Housing Pressure Extends to Valencia's Metropolitan Area

Municipalities like Godella and Burjassot exceed €4,000/m² due to lack of supply and increased demand in the capital.

Generic image of a modern residential building in a Mediterranean city, with balconies and warm sunlight.
IA

Generic image of a modern residential building in a Mediterranean city, with balconies and warm sunlight.

The housing crisis in Valencia is no longer limited to the capital, but has become a metropolitan problem, with prices exceeding 4,000 euros per square meter in nearby municipalities.

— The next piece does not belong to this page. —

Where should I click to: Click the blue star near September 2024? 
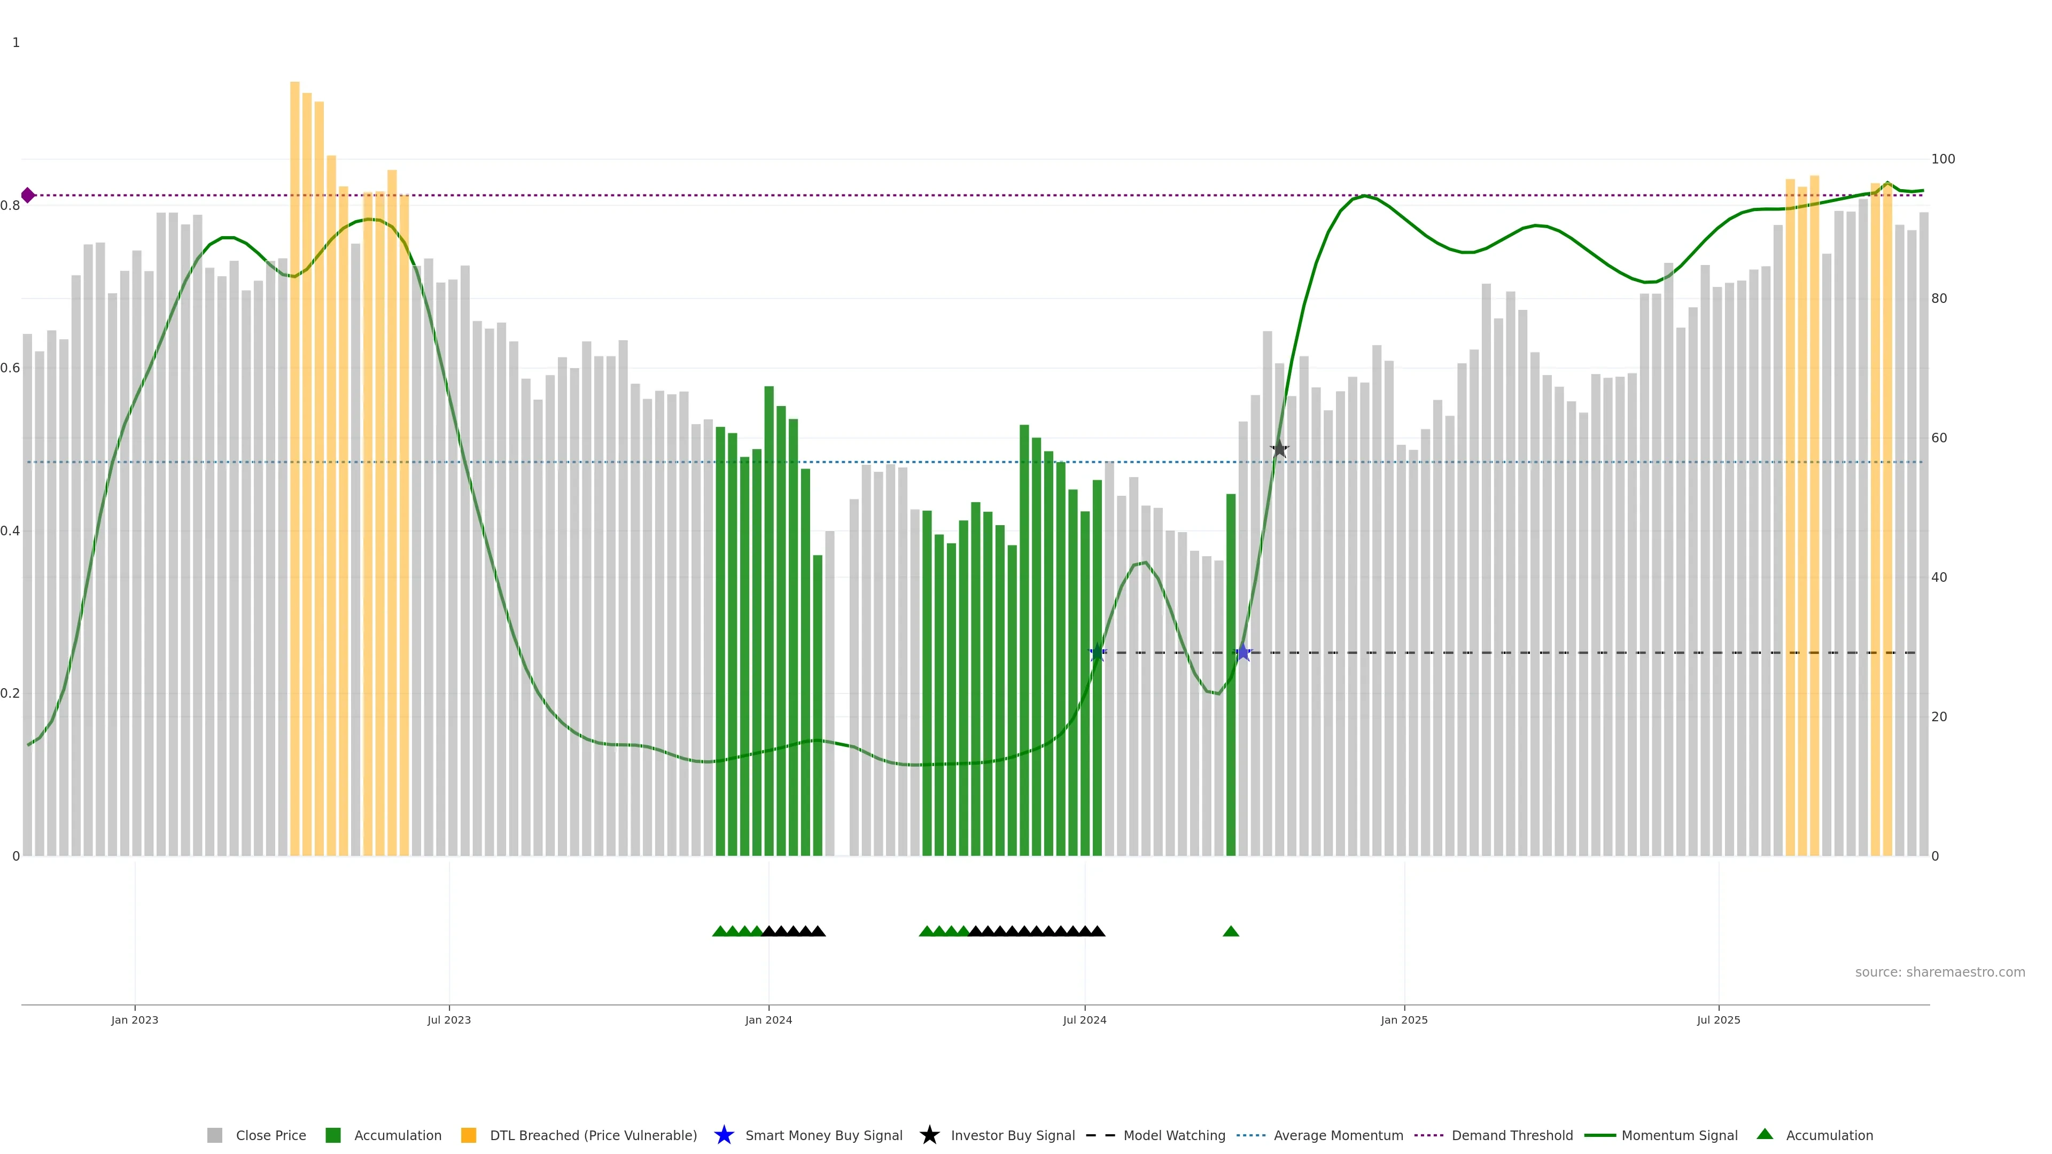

A report from the first quarter of 2026 by the Housing Observatory Chair reveals that real estate market pressure has overflowed Valencia's urban limits and has strongly shifted to the metropolitan area. This change in scenario indicates that demand not met in the city is moving outwards, creating a domino effect across the territory.
Localities such as Godella and Burjassot are already registering prices above 4,000 euros per square meter, demonstrating that the tension in the real estate market is not only maintained but is expanding rapidly. This phenomenon is shaping a new residential map where pressure does not disappear but shifts, affecting more and more municipalities in the Valencian surroundings.

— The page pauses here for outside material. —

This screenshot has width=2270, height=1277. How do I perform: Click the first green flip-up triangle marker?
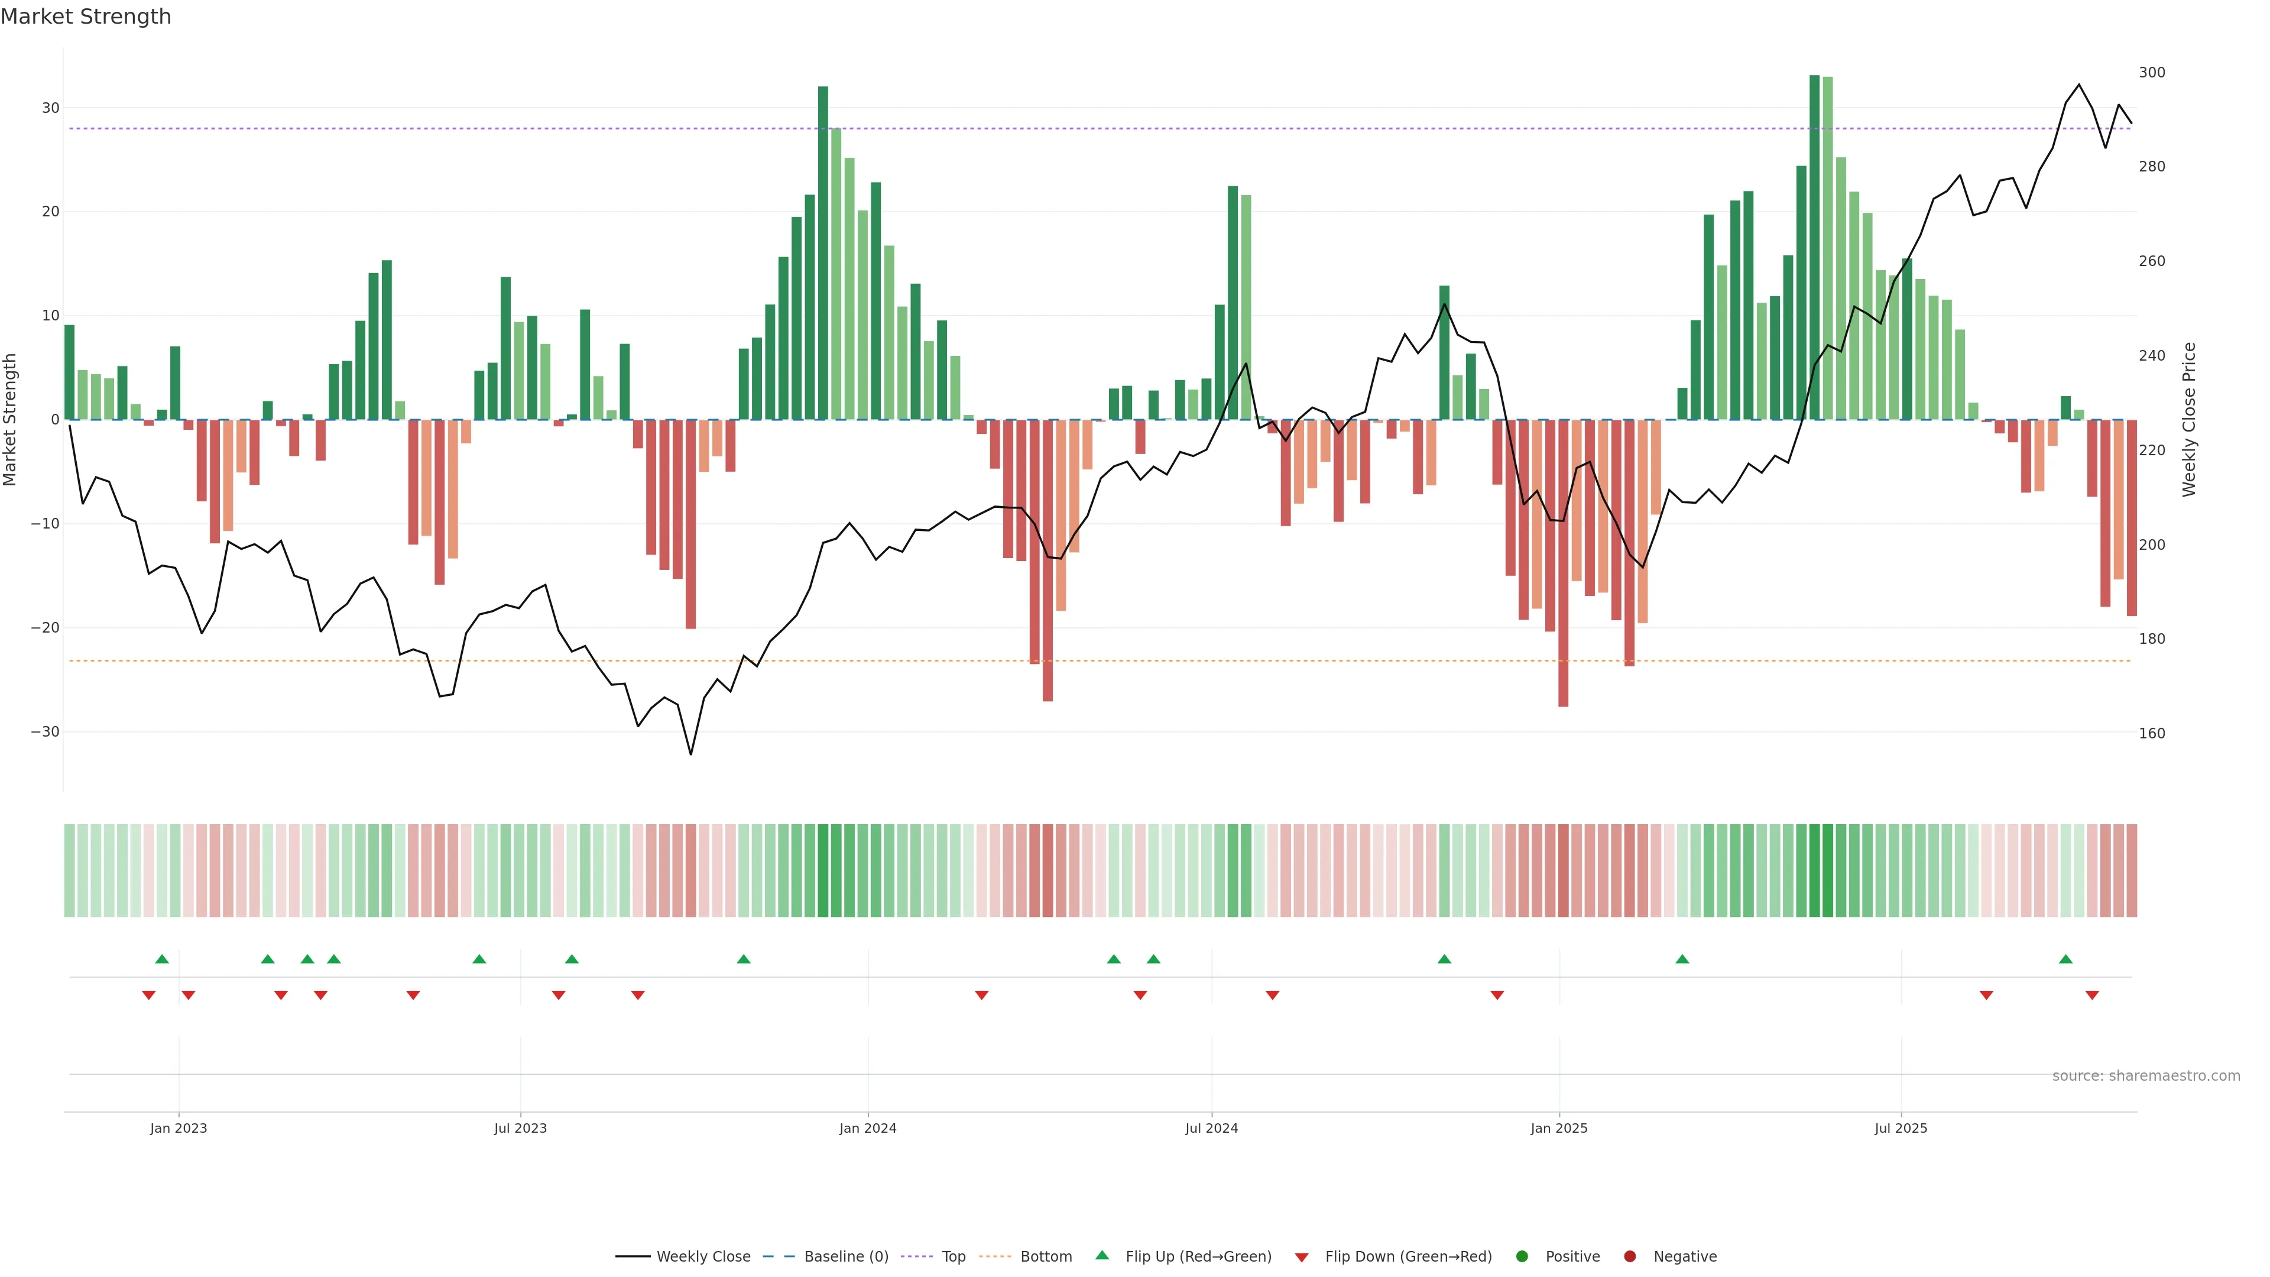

"Housing no longer fits in Valencia."

Fernando Cos-Gayón · Director of the Housing Observatory Chair
The origin of this situation lies in a structural imbalance between supply and demand. New housing construction remains far below real needs, while demand grows steadily, largely driven by demographic evolution. The report indicates that the current system is not prepared to absorb this growth, which translates into a continuous increase in prices and greater access difficulties for citizens.
Furthermore, many of the homes being built do not align with the economic capacity of households, excluding young people and middle-income earners from the market. The rental market is also not absorbing this pressure, with rising prices and a reduction in supply turning housing access into a structural burden for many families.
Experts propose the need to rethink the residential model, promoting affordable rental housing as a flexible alternative adapted to the economic capacity of households. The report concludes that housing has ceased to be an urban problem to become a metropolitan challenge that requires a structural response.